Copy, exactly and without additions, every line in the records below from the one holding "Re: Recent Modern music posti… (959, 765)" through the one holding "BarryJ (903, 543)", both ends included.
** Opening RECORDS SUPPLIED block **
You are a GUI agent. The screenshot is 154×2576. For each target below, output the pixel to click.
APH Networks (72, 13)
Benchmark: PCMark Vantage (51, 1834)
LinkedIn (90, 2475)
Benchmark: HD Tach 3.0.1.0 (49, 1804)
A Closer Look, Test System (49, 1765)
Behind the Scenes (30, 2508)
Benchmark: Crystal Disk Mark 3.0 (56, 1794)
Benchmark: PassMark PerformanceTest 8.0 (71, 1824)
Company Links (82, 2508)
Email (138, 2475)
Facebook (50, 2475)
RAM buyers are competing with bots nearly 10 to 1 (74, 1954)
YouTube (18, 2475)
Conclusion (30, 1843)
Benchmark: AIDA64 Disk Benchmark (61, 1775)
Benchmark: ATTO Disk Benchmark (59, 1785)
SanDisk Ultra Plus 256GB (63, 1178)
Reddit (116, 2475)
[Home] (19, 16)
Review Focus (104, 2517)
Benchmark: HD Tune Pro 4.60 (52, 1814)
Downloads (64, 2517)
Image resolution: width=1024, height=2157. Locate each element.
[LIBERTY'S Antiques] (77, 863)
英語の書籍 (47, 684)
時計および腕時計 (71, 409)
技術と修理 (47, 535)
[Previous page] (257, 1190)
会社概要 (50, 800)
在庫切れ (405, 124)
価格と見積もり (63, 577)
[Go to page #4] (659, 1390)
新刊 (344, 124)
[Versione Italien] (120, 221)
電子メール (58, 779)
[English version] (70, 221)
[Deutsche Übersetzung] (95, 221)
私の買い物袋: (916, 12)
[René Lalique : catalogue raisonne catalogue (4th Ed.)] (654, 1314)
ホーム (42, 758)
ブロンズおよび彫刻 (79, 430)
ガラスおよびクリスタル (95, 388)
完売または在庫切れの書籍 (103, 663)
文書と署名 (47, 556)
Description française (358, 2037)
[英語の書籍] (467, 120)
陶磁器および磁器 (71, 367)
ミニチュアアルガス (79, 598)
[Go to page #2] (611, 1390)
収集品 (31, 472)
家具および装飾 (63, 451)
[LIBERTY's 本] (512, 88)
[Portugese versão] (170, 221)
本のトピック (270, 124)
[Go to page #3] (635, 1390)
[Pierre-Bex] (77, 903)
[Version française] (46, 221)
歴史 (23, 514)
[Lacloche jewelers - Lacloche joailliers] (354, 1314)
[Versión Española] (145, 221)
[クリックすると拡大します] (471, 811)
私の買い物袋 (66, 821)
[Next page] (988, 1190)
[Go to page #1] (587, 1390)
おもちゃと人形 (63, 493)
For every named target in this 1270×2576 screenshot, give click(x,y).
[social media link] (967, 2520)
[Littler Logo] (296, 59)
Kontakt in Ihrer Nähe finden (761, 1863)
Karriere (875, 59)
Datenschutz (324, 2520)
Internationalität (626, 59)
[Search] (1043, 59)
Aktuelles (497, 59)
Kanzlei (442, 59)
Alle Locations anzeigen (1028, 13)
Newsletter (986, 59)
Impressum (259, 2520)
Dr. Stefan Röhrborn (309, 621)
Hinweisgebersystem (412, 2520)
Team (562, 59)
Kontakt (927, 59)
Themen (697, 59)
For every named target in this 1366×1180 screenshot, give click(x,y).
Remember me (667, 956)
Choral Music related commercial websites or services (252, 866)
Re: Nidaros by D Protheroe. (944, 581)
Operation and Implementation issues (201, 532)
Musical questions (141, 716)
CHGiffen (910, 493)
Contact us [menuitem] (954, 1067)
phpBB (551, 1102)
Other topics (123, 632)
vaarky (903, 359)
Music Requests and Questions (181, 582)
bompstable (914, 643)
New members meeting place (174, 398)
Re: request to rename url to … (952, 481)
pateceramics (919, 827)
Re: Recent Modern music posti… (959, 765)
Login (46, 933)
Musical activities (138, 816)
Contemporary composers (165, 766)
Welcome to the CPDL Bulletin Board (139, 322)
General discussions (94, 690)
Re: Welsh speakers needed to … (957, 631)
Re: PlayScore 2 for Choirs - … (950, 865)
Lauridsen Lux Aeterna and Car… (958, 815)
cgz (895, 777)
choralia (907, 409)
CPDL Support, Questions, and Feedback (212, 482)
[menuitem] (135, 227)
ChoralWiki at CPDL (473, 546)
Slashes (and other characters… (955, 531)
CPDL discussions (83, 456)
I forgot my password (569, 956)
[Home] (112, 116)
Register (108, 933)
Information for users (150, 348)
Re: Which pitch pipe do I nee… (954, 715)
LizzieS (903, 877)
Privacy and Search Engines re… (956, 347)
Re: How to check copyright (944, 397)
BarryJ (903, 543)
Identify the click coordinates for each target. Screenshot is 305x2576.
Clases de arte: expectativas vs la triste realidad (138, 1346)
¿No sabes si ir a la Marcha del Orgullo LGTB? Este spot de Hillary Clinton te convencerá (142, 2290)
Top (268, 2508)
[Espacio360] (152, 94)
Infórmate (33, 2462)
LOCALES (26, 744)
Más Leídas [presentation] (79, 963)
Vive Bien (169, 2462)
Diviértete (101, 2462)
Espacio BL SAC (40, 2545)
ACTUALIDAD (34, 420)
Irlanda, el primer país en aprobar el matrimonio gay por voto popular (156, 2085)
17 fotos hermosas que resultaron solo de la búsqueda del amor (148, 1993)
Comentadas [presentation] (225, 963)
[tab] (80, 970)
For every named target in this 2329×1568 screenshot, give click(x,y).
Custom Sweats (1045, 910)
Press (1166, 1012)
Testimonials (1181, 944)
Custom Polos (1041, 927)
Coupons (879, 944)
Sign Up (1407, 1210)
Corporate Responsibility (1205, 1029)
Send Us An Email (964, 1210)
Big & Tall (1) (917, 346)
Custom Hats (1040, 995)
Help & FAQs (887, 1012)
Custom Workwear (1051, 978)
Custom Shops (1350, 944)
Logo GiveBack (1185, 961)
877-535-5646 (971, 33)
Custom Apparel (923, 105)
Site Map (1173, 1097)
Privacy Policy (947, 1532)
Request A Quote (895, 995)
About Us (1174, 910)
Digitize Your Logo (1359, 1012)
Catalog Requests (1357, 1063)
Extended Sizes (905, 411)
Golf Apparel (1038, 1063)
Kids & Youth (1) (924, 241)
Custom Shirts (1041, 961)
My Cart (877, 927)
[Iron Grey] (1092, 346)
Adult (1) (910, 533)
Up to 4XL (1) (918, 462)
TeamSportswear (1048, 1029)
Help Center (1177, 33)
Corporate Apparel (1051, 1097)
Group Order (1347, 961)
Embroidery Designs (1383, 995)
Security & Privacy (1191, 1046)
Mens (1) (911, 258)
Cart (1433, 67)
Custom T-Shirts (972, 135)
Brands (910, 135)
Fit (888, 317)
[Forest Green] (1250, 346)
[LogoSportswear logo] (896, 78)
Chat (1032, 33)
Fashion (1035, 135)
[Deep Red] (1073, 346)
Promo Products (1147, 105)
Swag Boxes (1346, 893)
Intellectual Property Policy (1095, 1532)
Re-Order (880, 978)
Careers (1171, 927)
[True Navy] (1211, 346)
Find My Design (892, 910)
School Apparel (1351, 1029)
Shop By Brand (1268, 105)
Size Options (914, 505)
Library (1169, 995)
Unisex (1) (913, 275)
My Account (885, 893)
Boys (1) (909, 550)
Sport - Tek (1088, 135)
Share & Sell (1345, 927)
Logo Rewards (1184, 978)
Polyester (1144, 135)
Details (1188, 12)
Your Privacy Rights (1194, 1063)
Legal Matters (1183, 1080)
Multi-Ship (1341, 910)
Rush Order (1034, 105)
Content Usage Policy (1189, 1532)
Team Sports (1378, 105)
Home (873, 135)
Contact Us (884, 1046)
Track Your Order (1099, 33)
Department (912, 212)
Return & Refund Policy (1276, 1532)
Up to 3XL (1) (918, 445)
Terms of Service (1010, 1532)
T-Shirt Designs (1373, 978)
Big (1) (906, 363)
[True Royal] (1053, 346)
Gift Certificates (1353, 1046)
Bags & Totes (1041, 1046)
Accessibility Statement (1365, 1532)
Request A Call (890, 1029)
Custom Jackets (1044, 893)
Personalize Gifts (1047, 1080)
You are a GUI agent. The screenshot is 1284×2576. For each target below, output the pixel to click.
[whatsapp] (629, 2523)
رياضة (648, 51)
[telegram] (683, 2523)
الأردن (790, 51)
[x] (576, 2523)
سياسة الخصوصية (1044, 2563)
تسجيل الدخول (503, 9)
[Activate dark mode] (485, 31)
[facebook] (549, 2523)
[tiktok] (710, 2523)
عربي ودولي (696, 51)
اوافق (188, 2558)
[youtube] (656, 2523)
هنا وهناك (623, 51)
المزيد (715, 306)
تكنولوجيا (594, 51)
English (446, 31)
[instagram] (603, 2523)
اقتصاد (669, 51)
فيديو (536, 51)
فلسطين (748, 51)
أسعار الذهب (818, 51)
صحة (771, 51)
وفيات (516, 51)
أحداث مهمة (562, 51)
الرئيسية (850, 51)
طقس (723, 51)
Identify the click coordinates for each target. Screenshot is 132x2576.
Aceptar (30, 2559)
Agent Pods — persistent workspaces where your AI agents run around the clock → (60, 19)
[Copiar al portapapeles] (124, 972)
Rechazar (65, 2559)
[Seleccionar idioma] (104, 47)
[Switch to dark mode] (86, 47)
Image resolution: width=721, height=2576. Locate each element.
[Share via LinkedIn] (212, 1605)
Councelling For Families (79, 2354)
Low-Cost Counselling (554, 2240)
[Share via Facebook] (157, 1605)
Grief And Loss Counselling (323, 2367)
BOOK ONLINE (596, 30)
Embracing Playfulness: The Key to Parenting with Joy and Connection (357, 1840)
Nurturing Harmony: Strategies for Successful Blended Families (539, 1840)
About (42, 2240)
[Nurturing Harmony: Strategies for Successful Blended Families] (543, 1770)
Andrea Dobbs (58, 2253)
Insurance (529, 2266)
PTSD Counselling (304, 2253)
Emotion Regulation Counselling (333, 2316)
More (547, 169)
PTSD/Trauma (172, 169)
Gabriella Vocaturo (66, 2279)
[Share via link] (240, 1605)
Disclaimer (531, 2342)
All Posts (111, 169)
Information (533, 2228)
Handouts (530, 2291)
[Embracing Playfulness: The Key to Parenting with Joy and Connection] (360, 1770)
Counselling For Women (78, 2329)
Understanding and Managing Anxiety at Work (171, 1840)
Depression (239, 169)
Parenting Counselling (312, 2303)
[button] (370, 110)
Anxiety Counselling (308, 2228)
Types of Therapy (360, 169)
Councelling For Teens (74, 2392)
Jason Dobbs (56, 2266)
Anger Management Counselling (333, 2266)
** Closing RECORDS SUPPLIED block **
_TASK ANSWER_
Re: Recent Modern music posti… (959, 765)
Login (46, 933)
Musical activities (138, 816)
Contemporary composers (165, 766)
Welcome to the CPDL Bulletin Board (139, 322)
General discussions (94, 690)
Re: Welsh speakers needed to … (957, 631)
Re: PlayScore 2 for Choirs - … (950, 865)
Lauridsen Lux Aeterna and Car… (958, 815)
cgz (895, 777)
choralia (907, 409)
CPDL Support, Questions, and Feedback (212, 482)
[menuitem] (135, 227)
ChoralWiki at CPDL (473, 546)
Slashes (and other characters… (955, 531)
CPDL discussions (83, 456)
I forgot my password (569, 956)
[Home] (112, 116)
Register (108, 933)
Information for users (150, 348)
Re: Which pitch pipe do I nee… (954, 715)
LizzieS (903, 877)
Privacy and Search Engines re… (956, 347)
Re: How to check copyright (944, 397)
BarryJ (903, 543)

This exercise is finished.